» **WHAT THIS TASK INVOLVES**: Each line below with the word "agent" needs to be copied.

[Pixel coordinate grounding data]
-- -- --
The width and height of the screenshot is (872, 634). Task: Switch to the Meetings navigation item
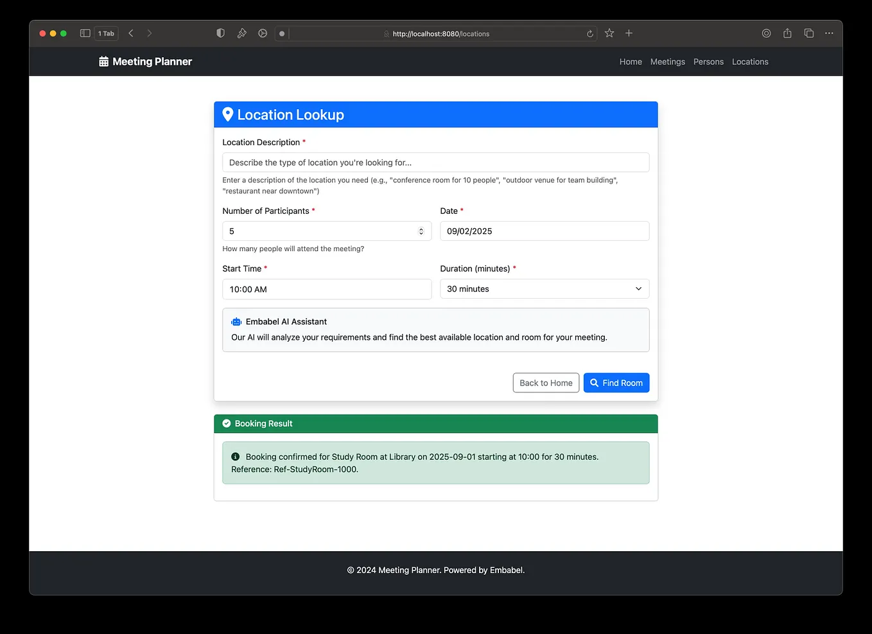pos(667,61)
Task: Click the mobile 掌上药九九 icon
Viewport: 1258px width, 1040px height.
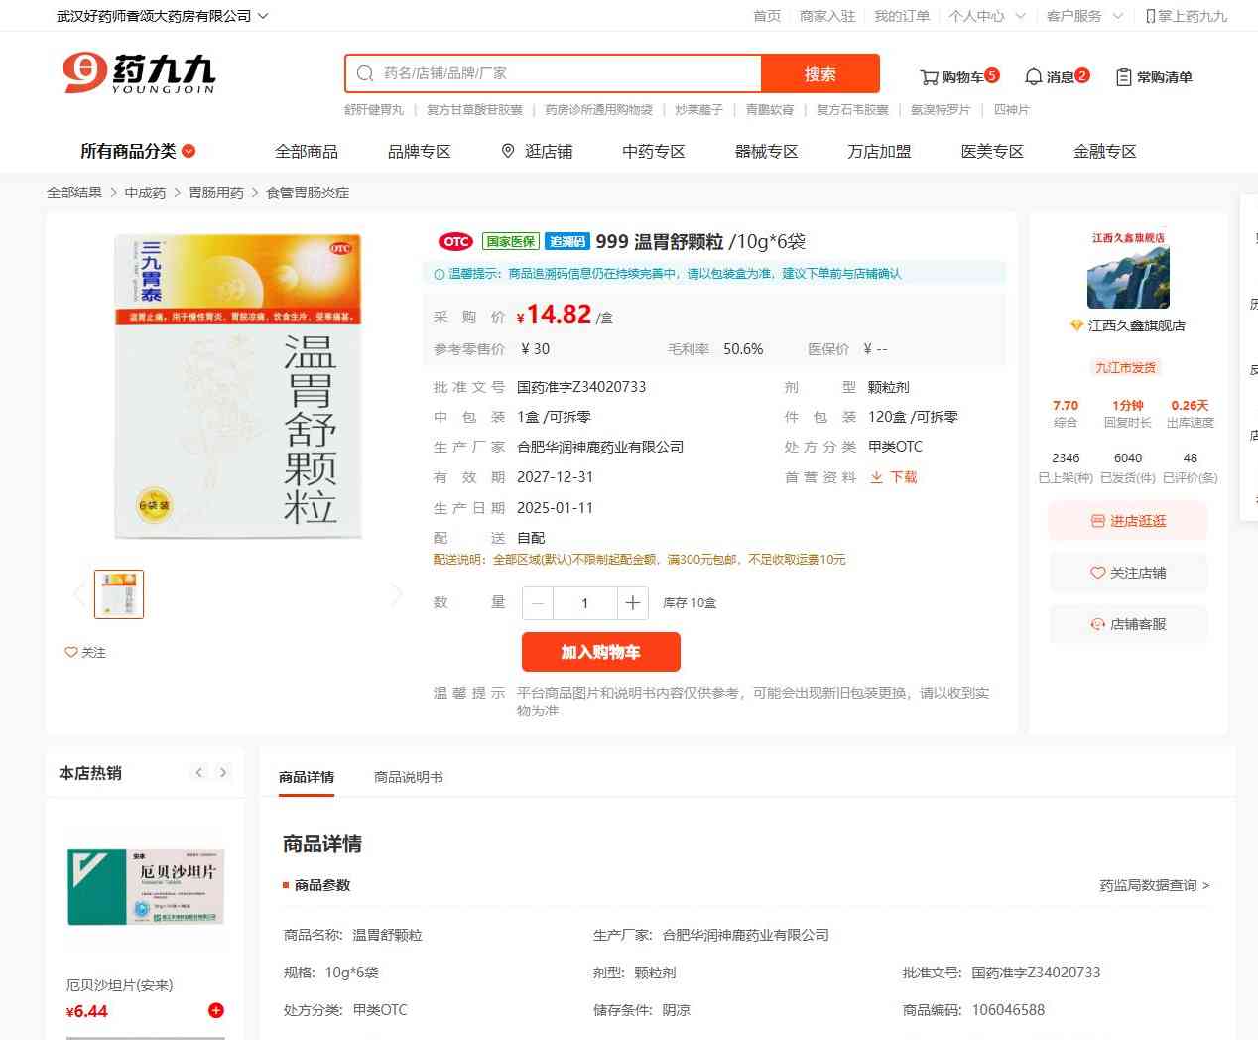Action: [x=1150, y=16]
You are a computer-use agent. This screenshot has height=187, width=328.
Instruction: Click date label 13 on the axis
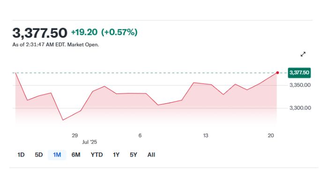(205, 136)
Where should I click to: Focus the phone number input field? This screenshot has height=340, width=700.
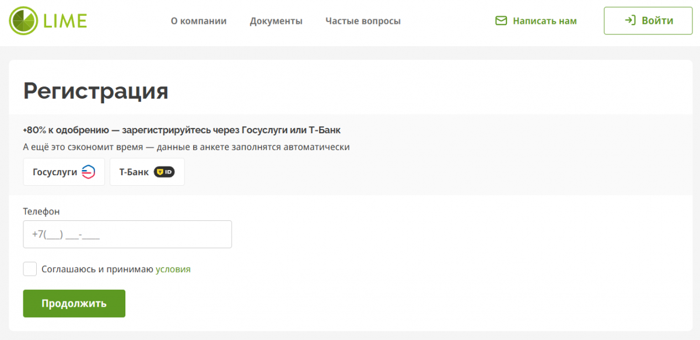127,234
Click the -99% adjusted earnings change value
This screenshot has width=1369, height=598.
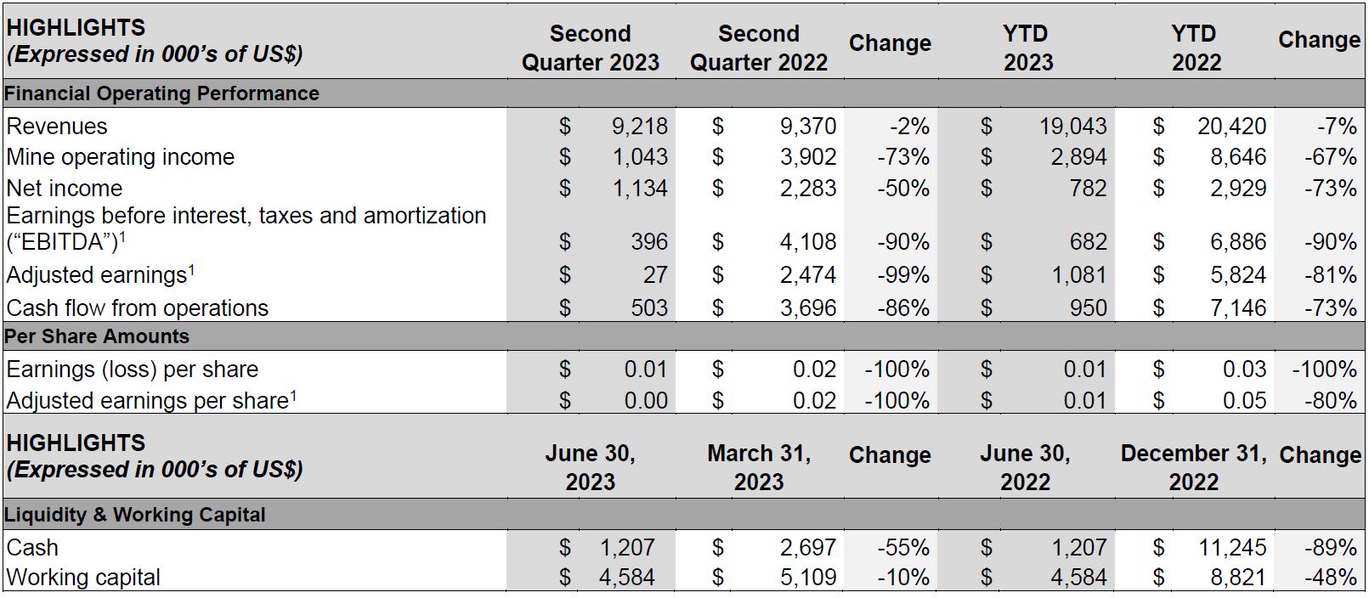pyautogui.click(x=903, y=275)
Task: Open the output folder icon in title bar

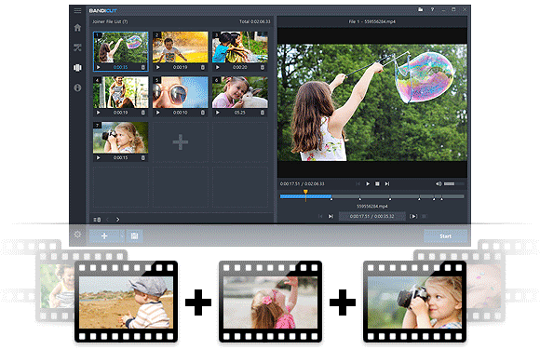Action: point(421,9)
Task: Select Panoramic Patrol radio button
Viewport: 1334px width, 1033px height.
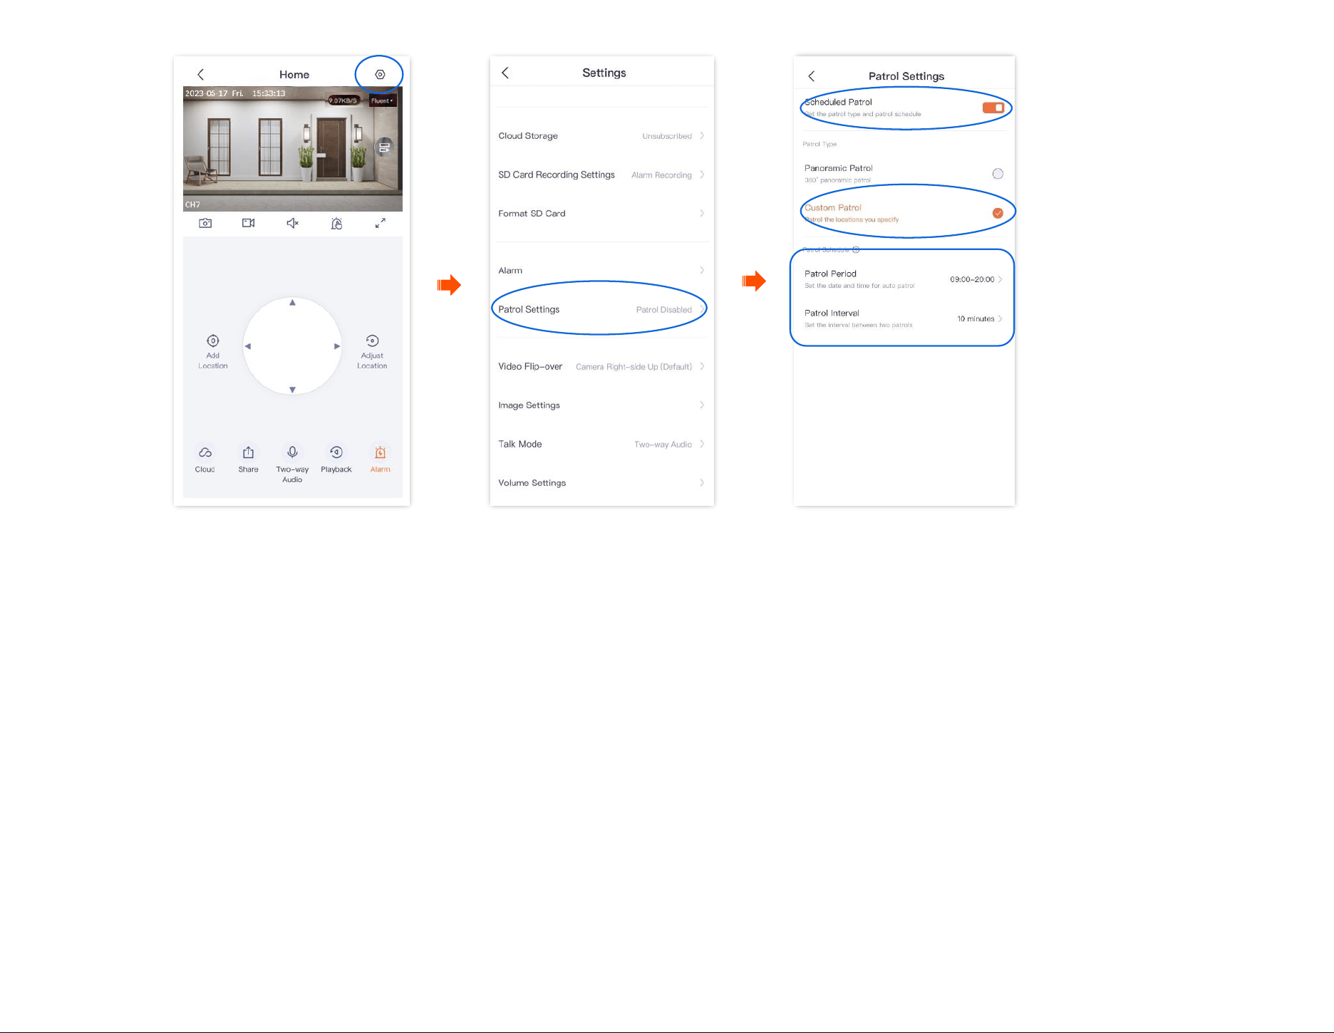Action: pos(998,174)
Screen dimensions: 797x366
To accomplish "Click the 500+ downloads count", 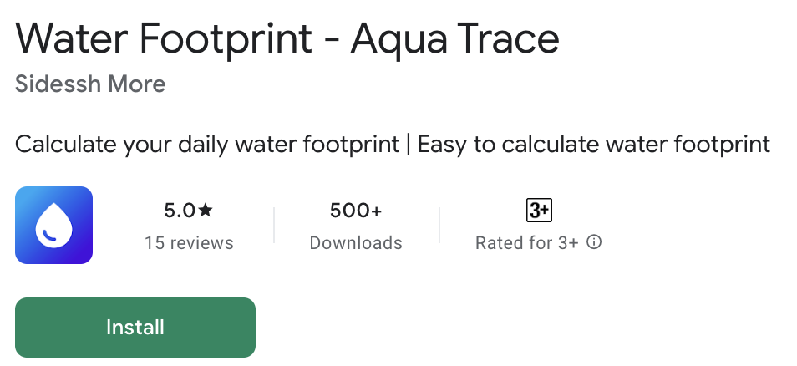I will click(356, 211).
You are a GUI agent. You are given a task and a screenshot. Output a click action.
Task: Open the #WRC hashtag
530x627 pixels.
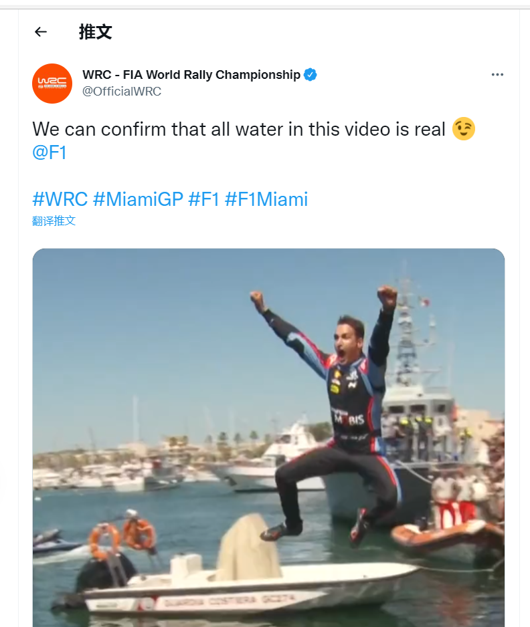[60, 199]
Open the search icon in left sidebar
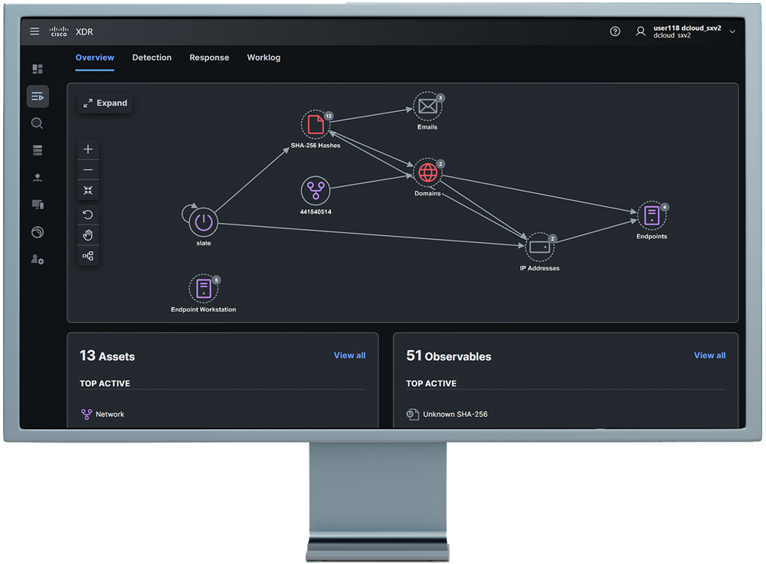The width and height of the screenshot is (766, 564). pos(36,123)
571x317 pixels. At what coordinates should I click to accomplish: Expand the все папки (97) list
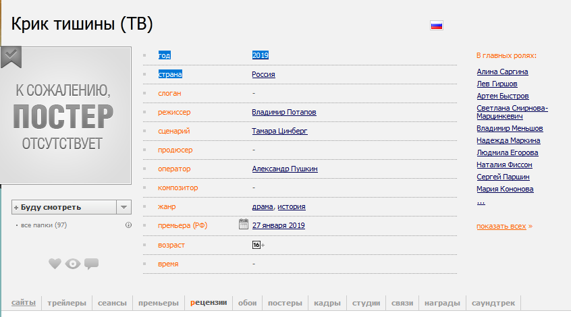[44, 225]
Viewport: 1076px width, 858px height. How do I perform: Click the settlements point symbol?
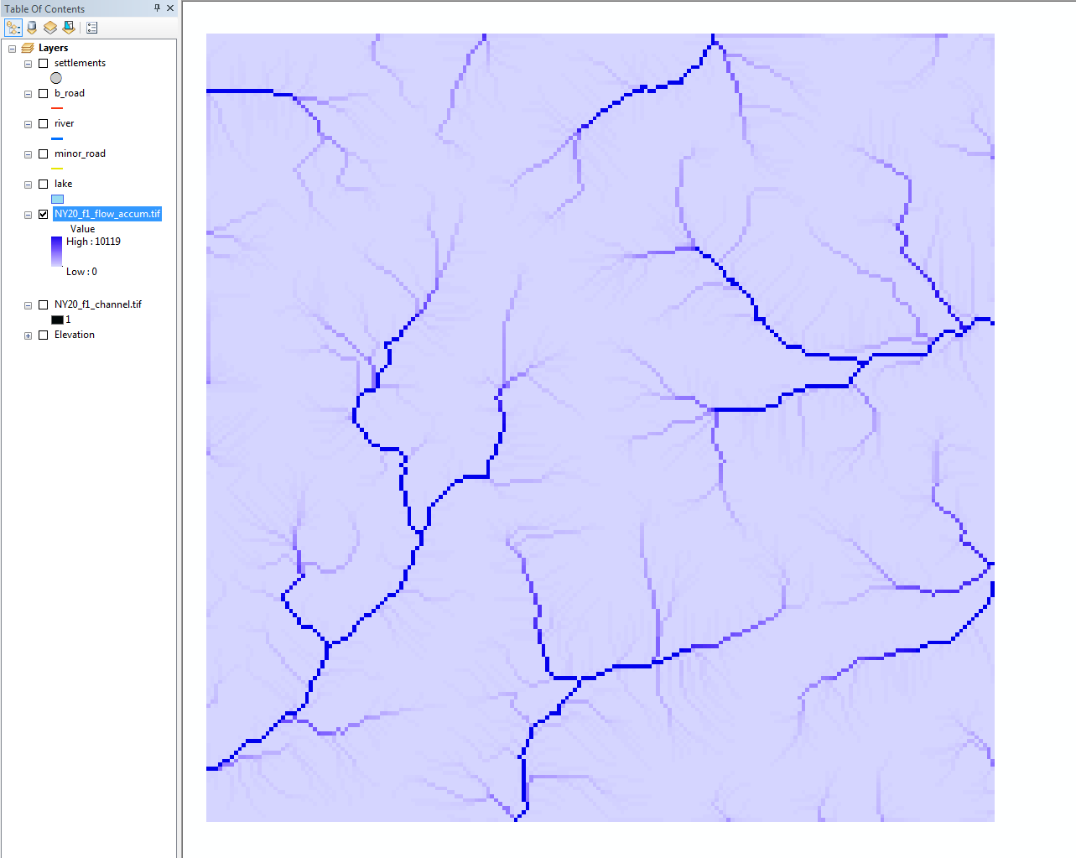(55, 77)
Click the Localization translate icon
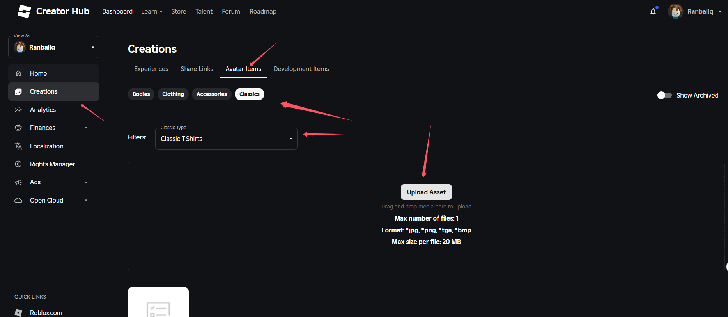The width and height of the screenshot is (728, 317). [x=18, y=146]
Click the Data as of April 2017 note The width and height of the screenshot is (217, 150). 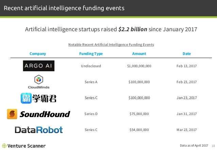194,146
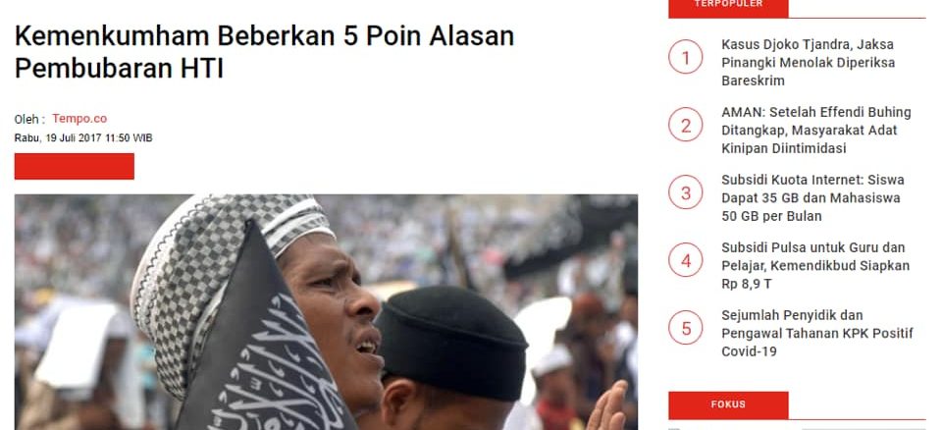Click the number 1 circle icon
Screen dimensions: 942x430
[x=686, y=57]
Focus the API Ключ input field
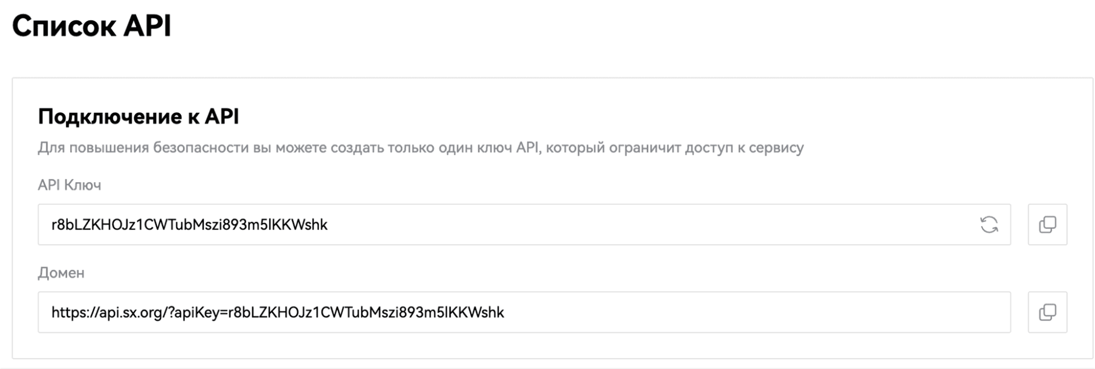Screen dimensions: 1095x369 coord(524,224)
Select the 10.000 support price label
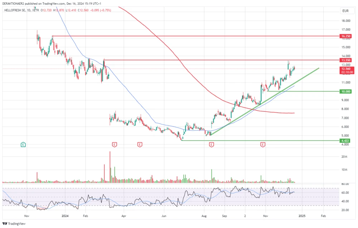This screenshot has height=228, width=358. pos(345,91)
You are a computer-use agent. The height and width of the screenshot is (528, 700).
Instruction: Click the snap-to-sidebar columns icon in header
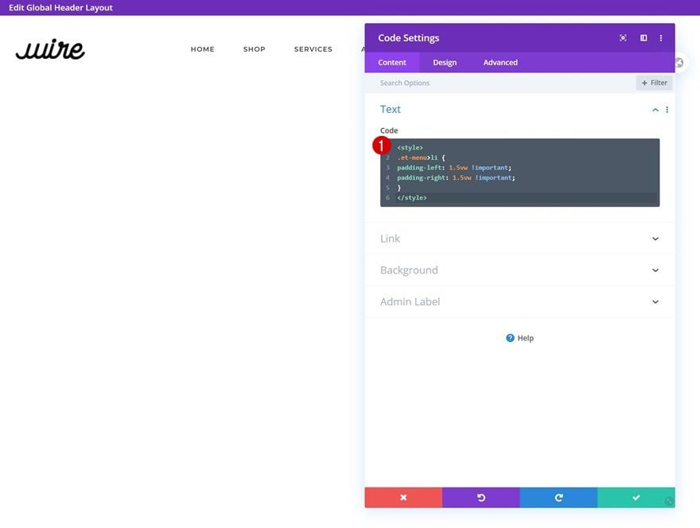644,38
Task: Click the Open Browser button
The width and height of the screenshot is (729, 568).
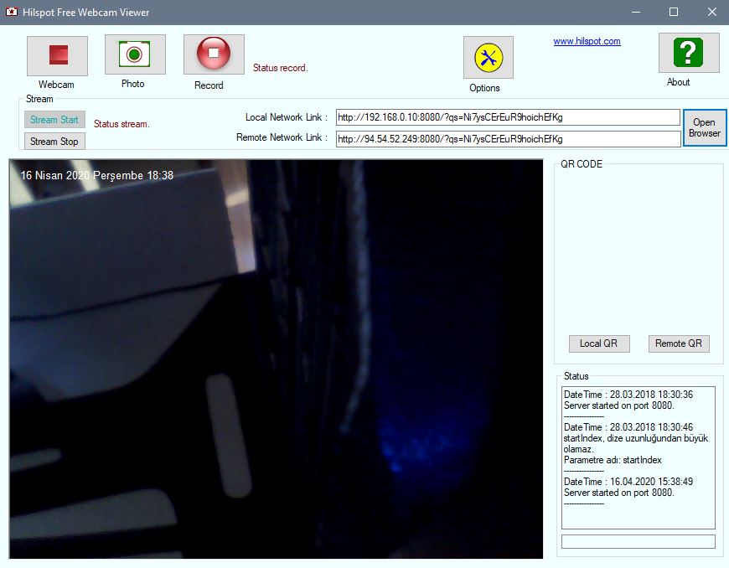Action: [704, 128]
-- -- --
» **TASK RESULT**:
You are a computer-use agent. This screenshot has height=187, width=328.
You are a GUI agent. You are given a task and a screenshot. Output a click action.
You are a computer-use agent. The height and width of the screenshot is (528, 700).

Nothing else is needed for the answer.